More likely it ages something out of the TLB which is hosing you.

>I did throw in a flush_atc() to test this out
>and it seems to at least partially fix the problem. I still
>get a few pages that are referenced too many times. This
>causes the system to be unuseable at the next exit() since
>an assertion fails "still ref".

You need to go back and look at your treatment of the TLB when you set up a
kernel translation for the MALLOC()'ed (or malloc(), I think you're using an
old version of the code) memory. In particular, you need to look at what
you do when deleting an old kernel translation. For the i386, it's a
flush_tlb() (but only if DEBUG, hmmm, that doesn't seem right) in
kern_deletetrans().

>I've tried all sorts of things to track it down. It seems that
>the only pages that this happens to are those that are mapped
>by kern_mem when handling message passing. The amiga port differs
>from the i386 in the handling of kernel page tables. There
>is a seperate root pointer for the kernel and the user page tables.
>I'm wondering if maybe problems are arising because views that
>are attached by hat_addtrans() are not visible by the kernel.

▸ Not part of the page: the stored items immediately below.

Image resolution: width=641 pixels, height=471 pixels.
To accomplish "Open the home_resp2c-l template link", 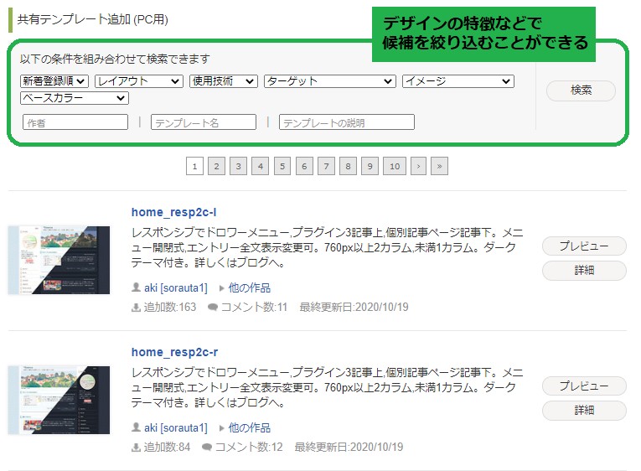I will pos(173,213).
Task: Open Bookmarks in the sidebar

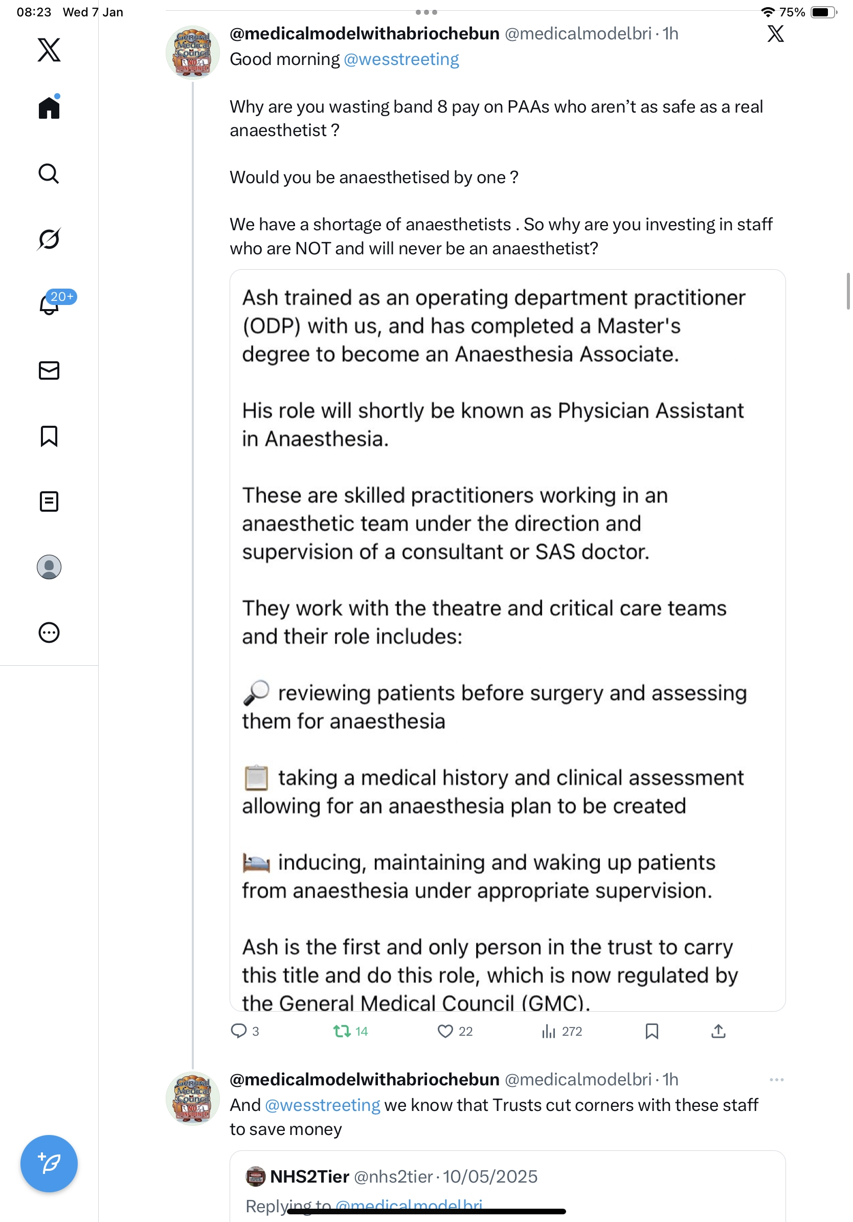Action: coord(49,436)
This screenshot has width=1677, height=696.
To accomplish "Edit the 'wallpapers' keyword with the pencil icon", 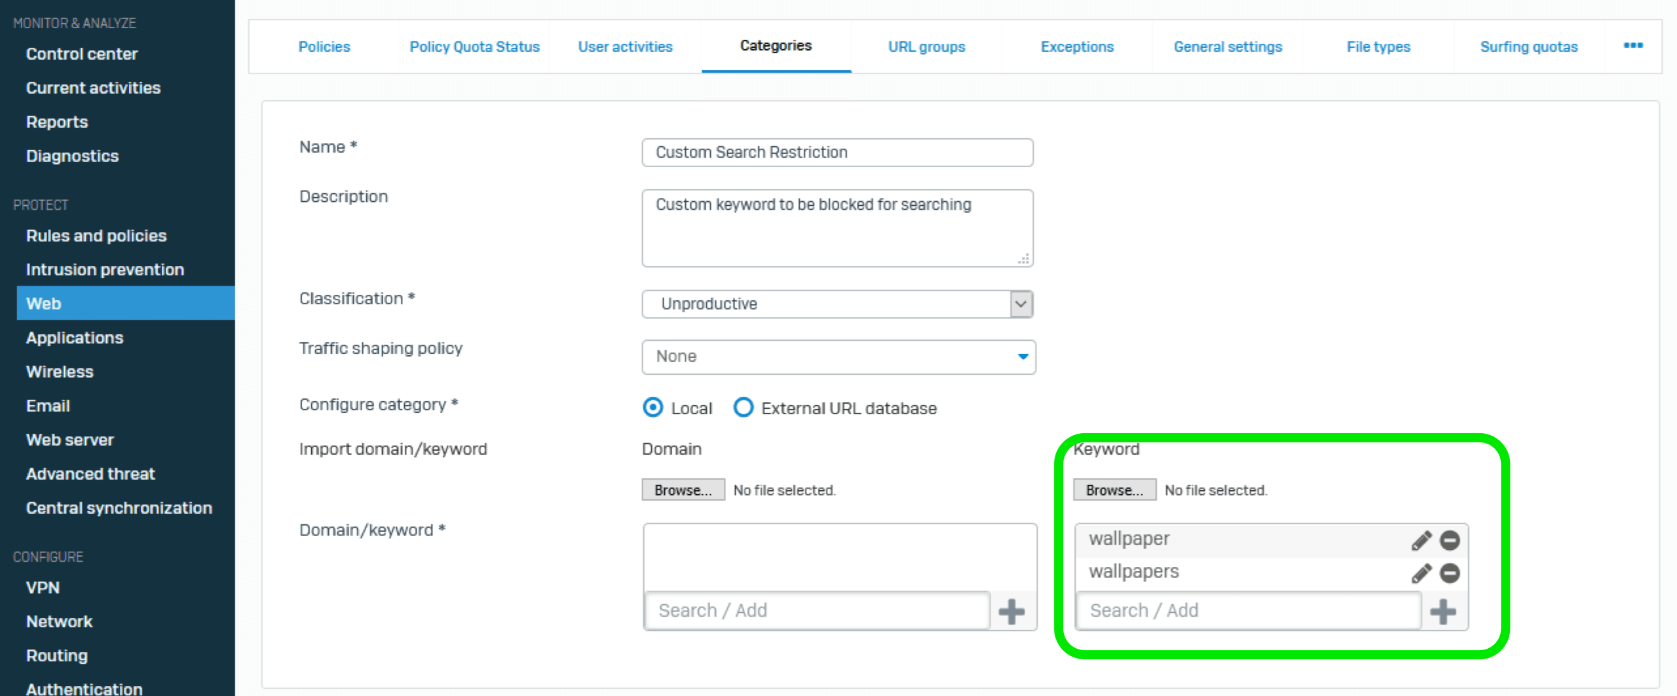I will [1421, 573].
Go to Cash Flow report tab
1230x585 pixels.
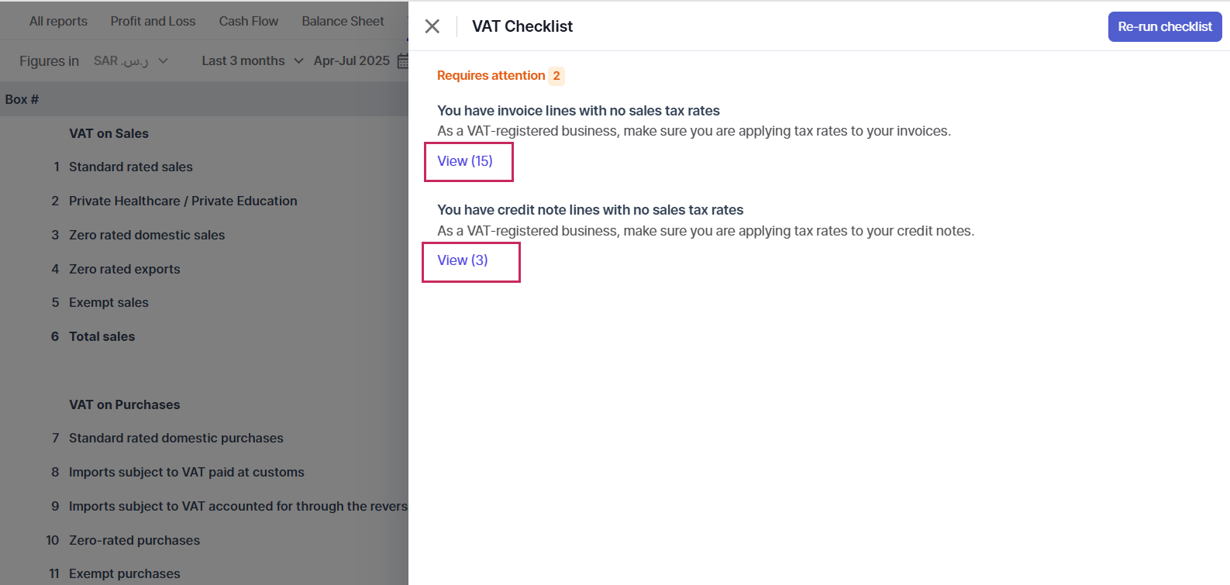click(249, 21)
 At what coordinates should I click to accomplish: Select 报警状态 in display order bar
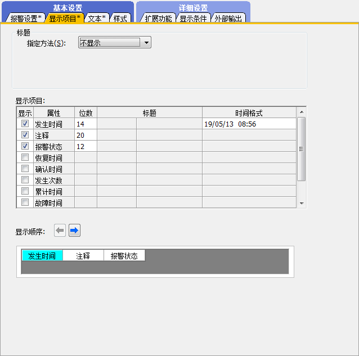(124, 256)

Oh, yes, that is definitely an important difference. However, this sounds
like you're having problems with the translation you *think* you're adding
as a part of getting dynamic kernel memory.

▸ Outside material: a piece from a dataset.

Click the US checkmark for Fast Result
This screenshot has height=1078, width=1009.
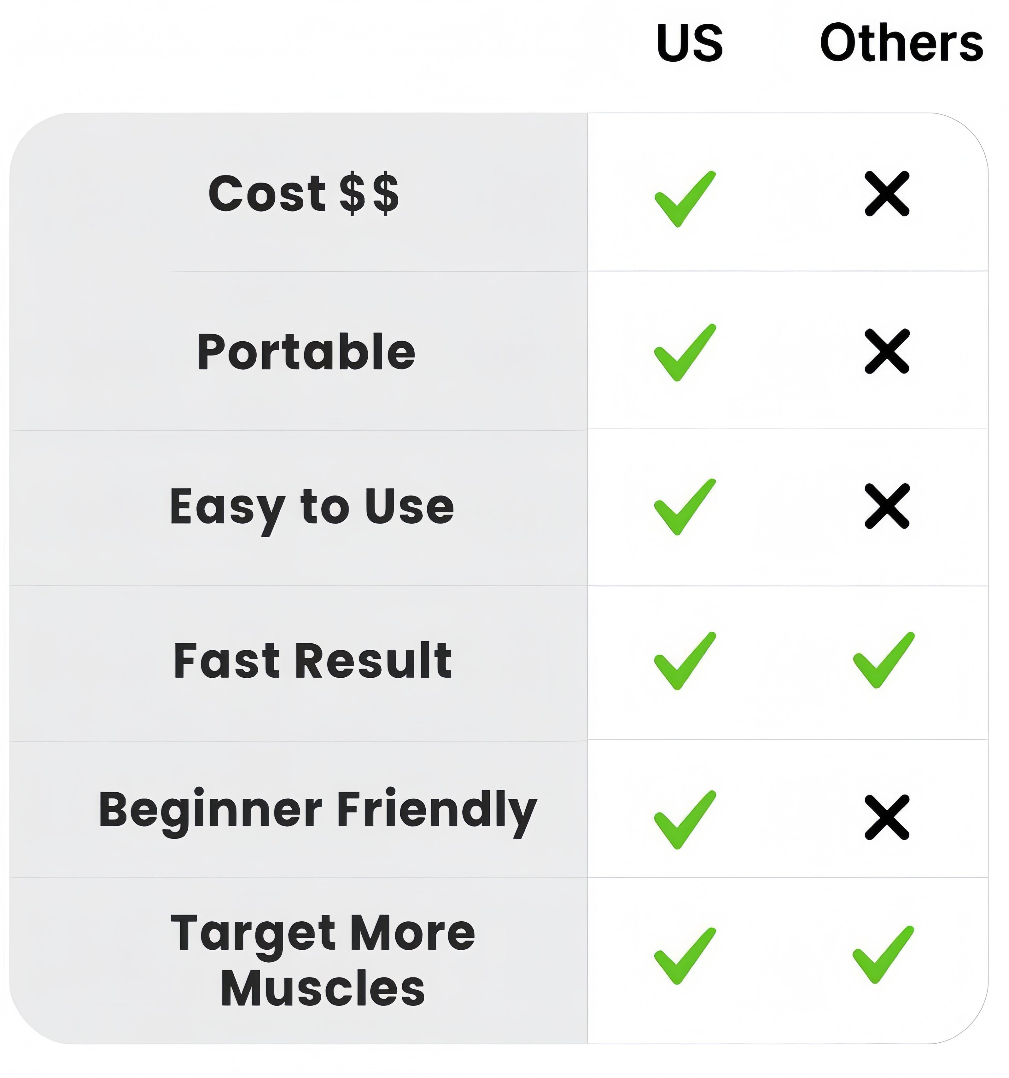(685, 660)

An amusing check is to read/modify/write the location, flush the TLB, then
assert that the value you just wrote is, in fact, what is currently in that
location. Use volatile pointers (to make sure it doesn't all end up in a
register).

>Its been a few weeks since I've played with this so I'm
>probably leaving out some important details. I should also
>point out that my sources are quite old now. I should merge
>the current sources in with mine. If you have any ideas on what
>might be wrong please let me know.

Feels like TLB to me (ATC, in Moto-ese, I think).

Oh, for other curious types, TLB == "Translation Lookaside Buffer", and ATC
== "Address Translation Cache". I first heard the term TLB from IBM types,
I don't know where ATC comes from, although it seems like a clearer name.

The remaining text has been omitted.